Urology. 2014 Sep;84(3):650-6. doi: 10.1016/j.urology.2014.05.040.
To evaluate changes of nocturnal polyuria (NP) after holmium laser enucleation of the prostate (HoLEP) in patients with nocturia preoperatively.
This retrospective study included patients who underwent HoLEP for benign prostatic hyperplasia and recorded 3-day frequency-volume chart strictly. Patients who had a history of prostate cancer, sleep apnea, renal failure, heart failure, or medication of desmopressin were excluded. Nocturia is defined as ≥ 1 void at night, and NP is defined by nocturnal polyuria index (NPI) >33%. Among 472 patients included in the final analysis, 352 men (74.6%) presented nocturia preoperatively. Among those, 205 men (58.2%) who had NP preoperatively were allocated to group NP, and 147 men who did not were allocated to group non-NP.
In total patients, nocturnal frequency was decreased significantly starting from 3 months after the HoLEP. In NP group, mean value of NPI decreased by 4.1% ± 10.7%, 6.0% ± 9.4%, 6.2% ± 9.5%, and 4.8% ± 11.4% at postoperative months 1, 3, 6, and 12, respectively. The proportion of patients who showed decreased NPI to the normal range (≤ 33%) were 32.5%, 36.1%, 37.7%, and 31.0% at postoperative months 1, 3, 6, and 12, respectively. On receiver operating characteristics curve analysis, an absolute reduction of NPI of ≥ 6.0% was shown as a significant predictor for improved nocturia (≥ 50% reduction of nocturnal frequency).

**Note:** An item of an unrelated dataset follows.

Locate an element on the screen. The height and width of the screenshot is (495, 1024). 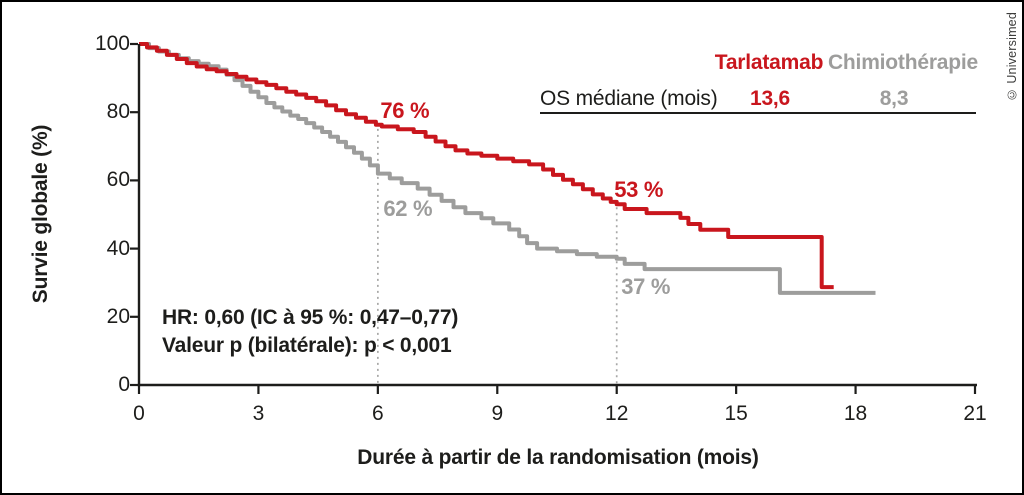
x-tick-label: 18 is located at coordinates (856, 414).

In our study, the improvement of NP after HoLEP was observed. This suggests that relieving lower urinary tract obstruction has a positive influence on NP, and it could be a new strategy for treatment of NP.
评估术前存在夜尿症的患者在钬激光前列腺剜除术(HoLEP)后夜间多尿(NP)的变化。

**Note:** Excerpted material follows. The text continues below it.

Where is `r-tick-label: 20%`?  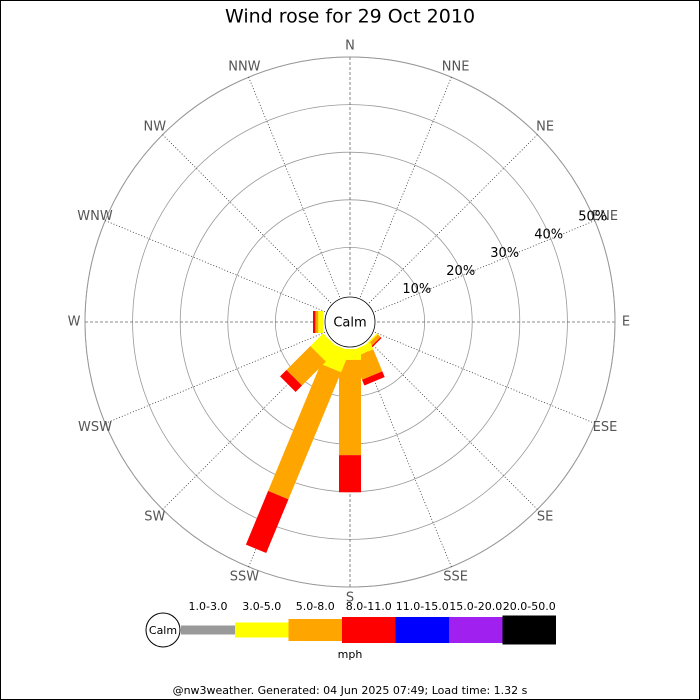
r-tick-label: 20% is located at coordinates (460, 272).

这项回顾性研究纳入了因良性前列腺增生接受HoLEP治疗且严格记录了3天排尿频率-尿量图表的患者。排除有前列腺癌、睡眠呼吸暂停、肾衰竭、心力衰竭病史或使用去氨加压素治疗的患者。夜尿症定义为夜间排尿≥1次,夜间多尿由夜间多尿指数(NPI)>33%定义。在最终分析纳入的472例患者中,352例男性(74.6%)术前存在夜尿症。其中,术前存在夜间多尿的205例男性(58.2%)被分配至NP组,147例不存在夜间多尿的男性被分配至非NP组。

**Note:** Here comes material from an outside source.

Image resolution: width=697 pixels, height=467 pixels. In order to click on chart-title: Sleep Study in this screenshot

在所有患者中,HoLEP术后3个月起夜间排尿频率显著降低。在NP组,术后1、3、6和12个月时,NPI的平均值分别下降了4.1%±10.7%、6.0%±9.4%、6.2%±9.5%和4.8%±11.4%。术后1、3、6和12个月时,NPI降至正常范围(≤33%)的患者比例分别为32.5%、36.1%、37.7%和31.0%。在受试者工作特征曲线分析中,NPI绝对降低≥6.0%被证明是夜尿症改善(夜间排尿频率降低≥50%)的显著预测指标。
在我们的研究中,观察到HoLEP术后夜间多尿有所改善。这表明解除下尿路梗阻对夜间多尿有积极影响,可能是治疗夜间多尿的一种新策略。